“Man never gets tired of looking at three things: water, fire and a bazaar”
– proverbio uzbeko
I leave Samarkand at dawn, with my eyes full of the splendid perspectives of the Registan, and I take the road to Tashkent, the Uzbek capital, which I will visit quickly before heading to the airport. My trip to Uzbekistan is about to end.
But first I allow myself a small detour to the south, in order to visit Urgut market, which is located about 40 km from Samarkand.
The Urgut Bazaar is a famous local market with a great offer of fabrics and jewelry. I am happy to walk in the alleys of an Uzbek suq: during my stay, I feel I have refined the art of bargaining.
At the beginning of my trip to Uzbekistan, I felt rather uncomfortable having to negotiate before buying an item, while I now skilfully play my part in this funny comedy: I look at an object pretending to have little interest in it and I ask for its price. When the trader tells me its price, I pretend to be amazed, my eyes open wide, and propose a price slightly lower than half of the initial price.
Now it’s the salesman who pretends to be astonished, shakes his hands and curl his lips in a sulk of extreme disappointment. I’m waiting for him to propose a new price, which I am still going to think is way above its real value. The bargaining dance goes on for several minutes, in a crescendo of raises and downs. From time to time, we exchange a smile or a fun look. Then, the negotiation comes to a standstill: neither gives in and no agreement is reached. It’s time for the twist: shaking my head, I return the product and move away from the stand.
“No way. It’s too much!” I sigh, turning my back.
The dealer chases me, carrying the item I was interested in, puts it in my hands and begs me to come back.
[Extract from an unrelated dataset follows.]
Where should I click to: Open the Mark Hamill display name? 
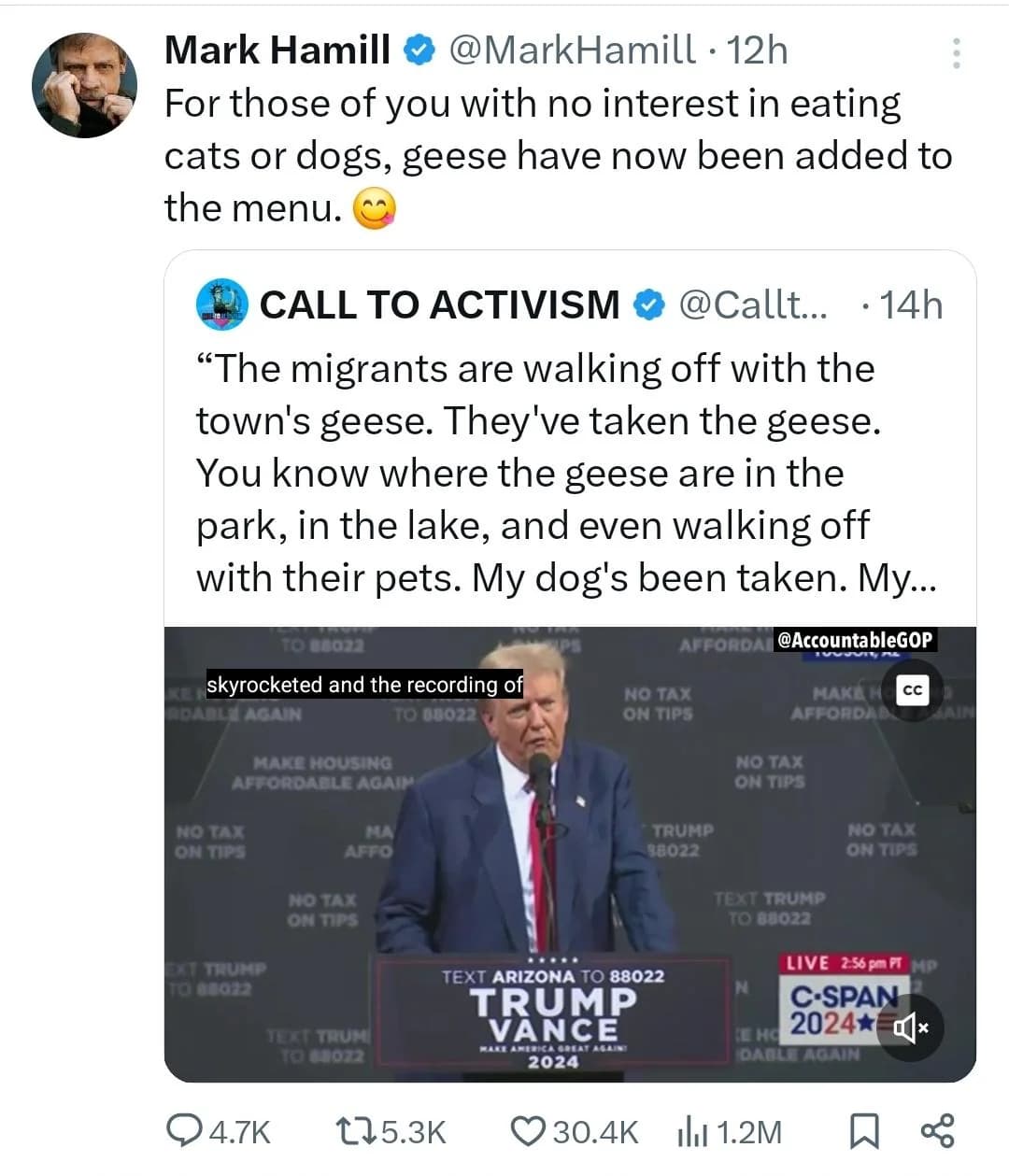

“I’ll make a good price, I promise!”
The final offer arrives, much more reasonable than the initial one. I nod my head, officially accepting the deal. The seller puts the product in an envelope and hands it to me satisfied. I leave with big smiles and handshakes.
An Uzbek saying reads: “if you do not haggle over the price, you offend the seller!”
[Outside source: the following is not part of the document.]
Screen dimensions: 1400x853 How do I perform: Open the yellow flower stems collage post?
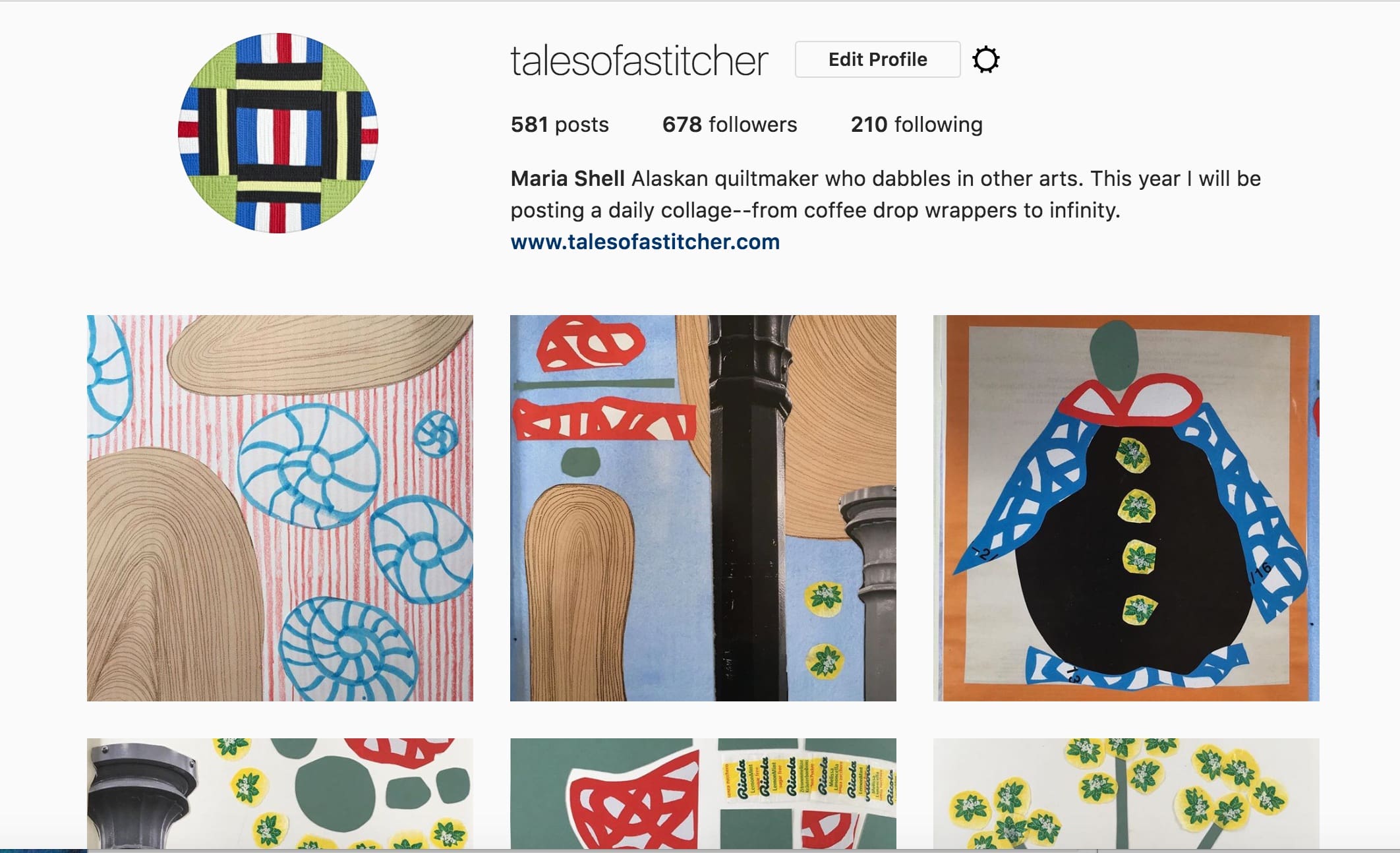point(1126,794)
To this I would add personally: “If you do not become friends with the seller, you have not negotiated enough!”
A large metal gate serves as an entrance to the Urgut market. Inside, the narrow streets form a geometric and orderly net. Business is at its peak: Uzbeks, Tajiks and Kyrgyz flock to the alleys. Although Chinese products are now strongly present, the atmosphere remains traditional and not at all touristy.
For the most part, there are shops selling children’s formal dresses, with communion dresses that resemble miniature wedding dresses; each corner has its own shop of footwear and underwear, its stationery store and toy shops (all strictly made in China).
There are also areas dedicated to street food, with kebabs, baked goods and homemade ice cream cones, which are stored in common thermal bags and sold in bulk. They are snapped up and everyone seems to like them, but I don’t have the nerve to taste one.
As I walk through the crowded market alleys, I enjoy the last taste of Uzbek hospitality. Not one person refuses me a smile, a handshake or a photograph. Upon my arrival in Uzbekistan, I was wary of such kindness, but I learned that there really is no trick and there is no deception. The people of Uzbekistan have a great heart. Everyone knows their place in society and knows how to relate to others in great harmony. I thank every old lady, every young woman, every child and every smiling salesman after every shot. They all enjoy seeing their image on my camera screen and thank me as if I had given them a moment of eternity.
I leave the market with a feeling of emotion for the kindness received. Uzbekistan is really the right place for those who want to feel pampered.